### [Stored data]
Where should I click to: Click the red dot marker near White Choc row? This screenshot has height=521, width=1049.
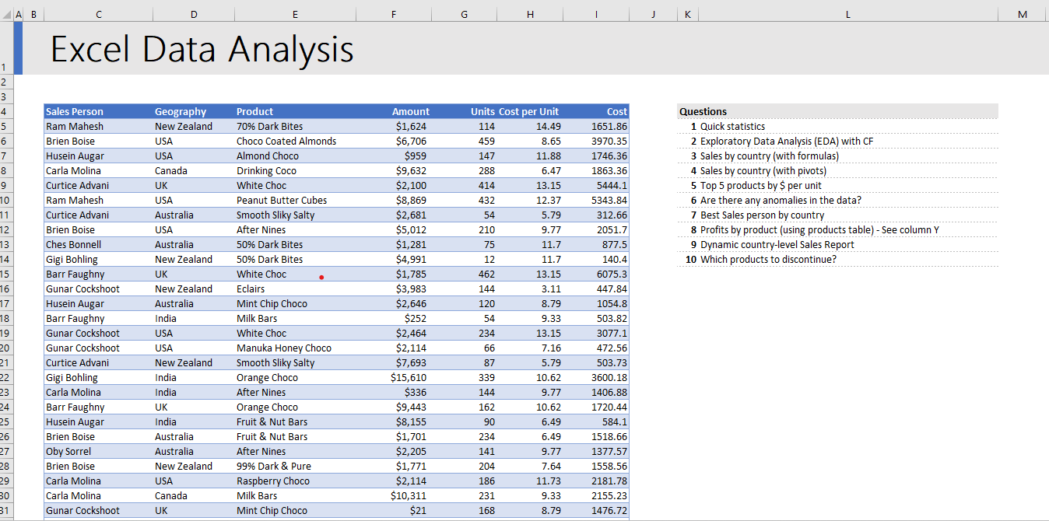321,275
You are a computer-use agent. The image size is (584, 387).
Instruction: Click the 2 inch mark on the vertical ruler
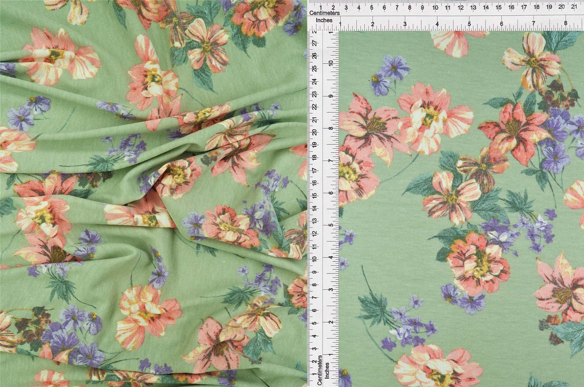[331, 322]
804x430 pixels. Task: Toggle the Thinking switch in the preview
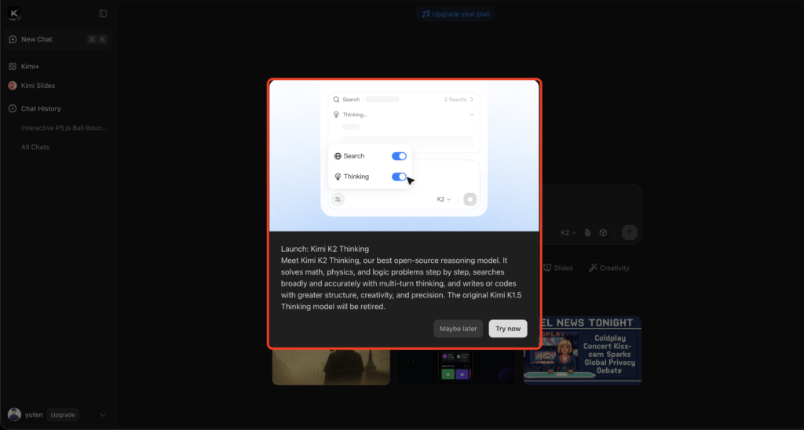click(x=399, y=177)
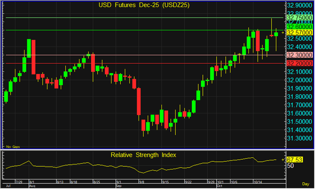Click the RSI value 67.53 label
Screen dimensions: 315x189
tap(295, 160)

...

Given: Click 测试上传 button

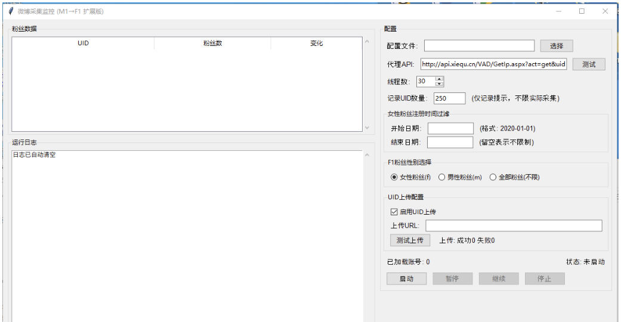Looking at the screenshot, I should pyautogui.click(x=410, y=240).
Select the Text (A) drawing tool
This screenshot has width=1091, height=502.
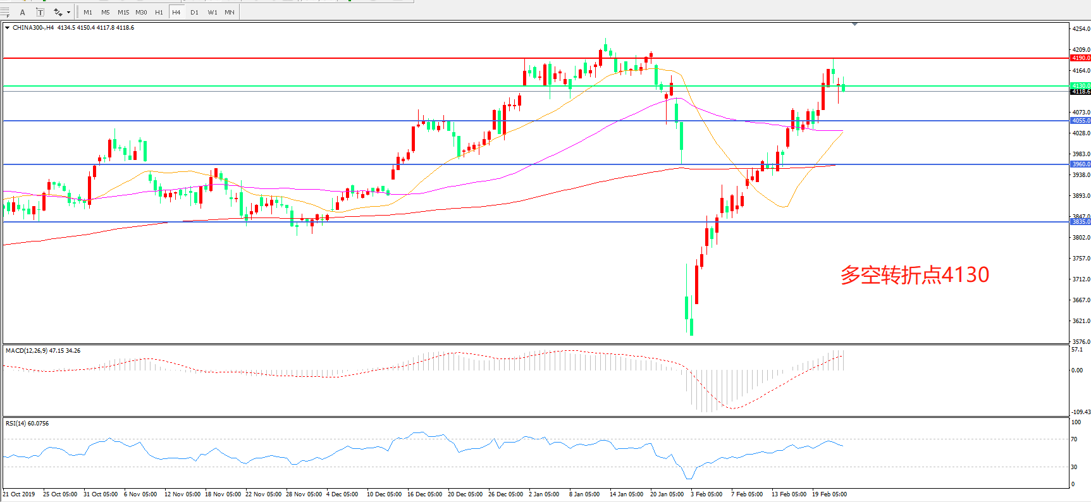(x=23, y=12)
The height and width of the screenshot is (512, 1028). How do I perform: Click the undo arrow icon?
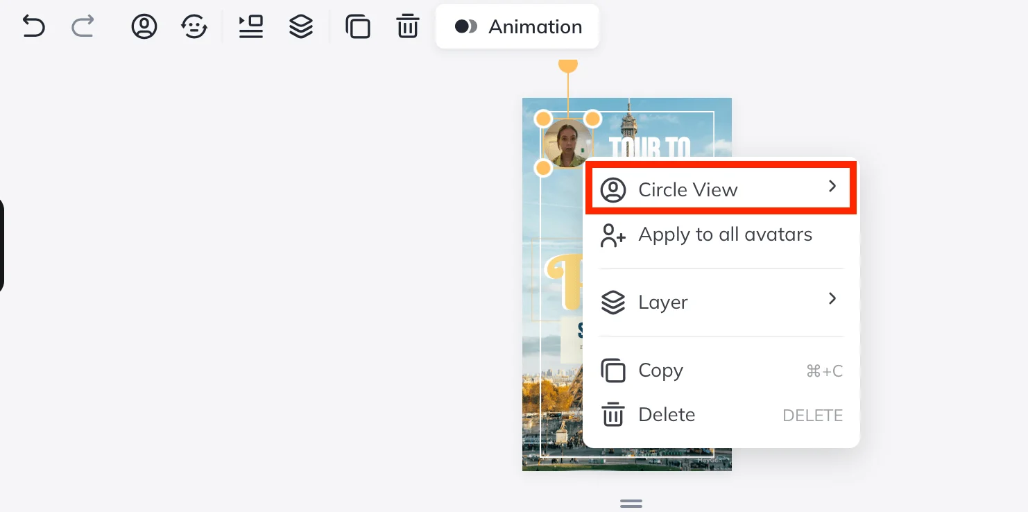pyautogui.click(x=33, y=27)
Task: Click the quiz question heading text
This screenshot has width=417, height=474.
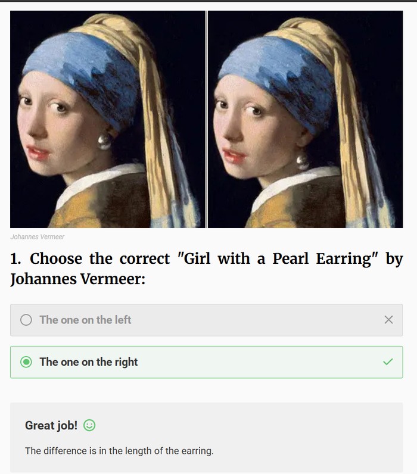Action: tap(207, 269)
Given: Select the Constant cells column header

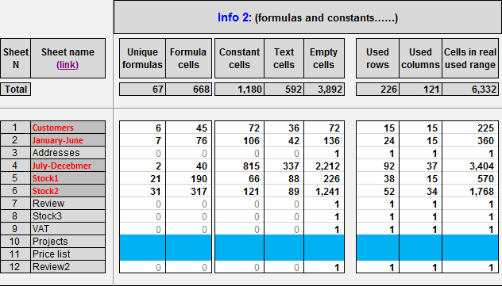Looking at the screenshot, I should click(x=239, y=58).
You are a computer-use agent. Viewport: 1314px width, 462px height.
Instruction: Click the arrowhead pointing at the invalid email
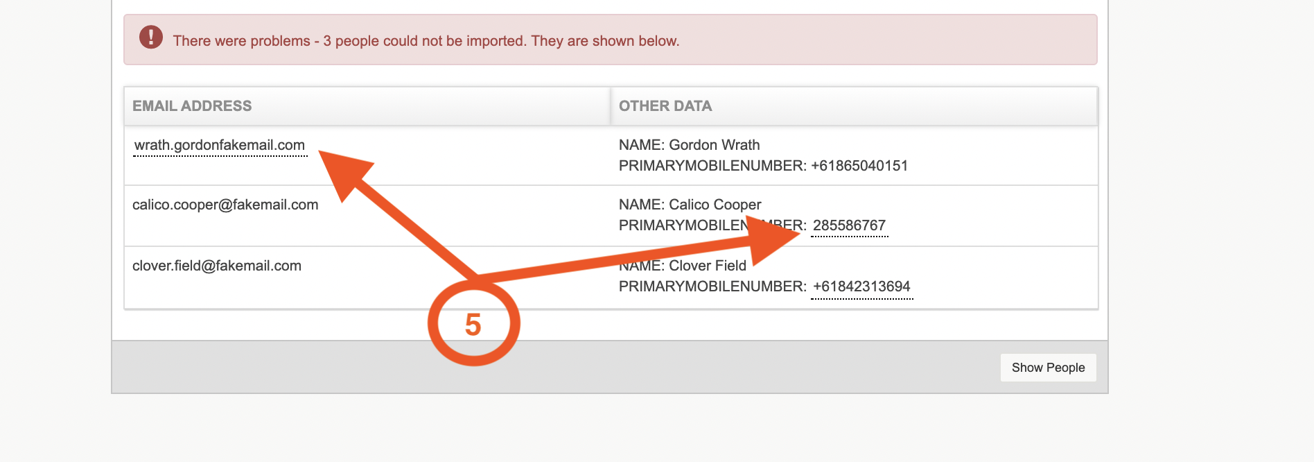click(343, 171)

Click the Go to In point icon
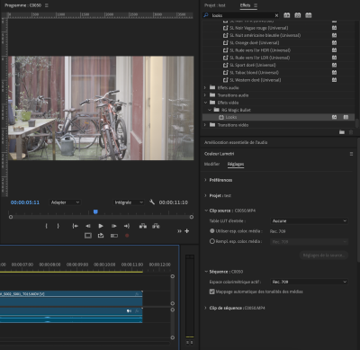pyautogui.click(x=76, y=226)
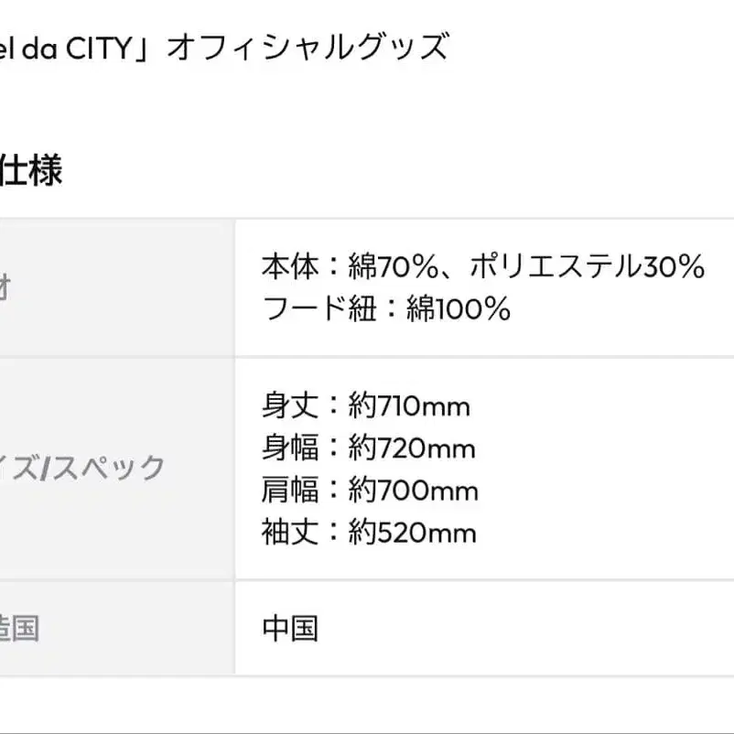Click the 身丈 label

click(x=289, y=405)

### [EXERCISE DESCRIPTION]
Looking at the records above, work out how many lines hold "computer" and write only that number.

### [RESPONSE TO THIS TASK]
2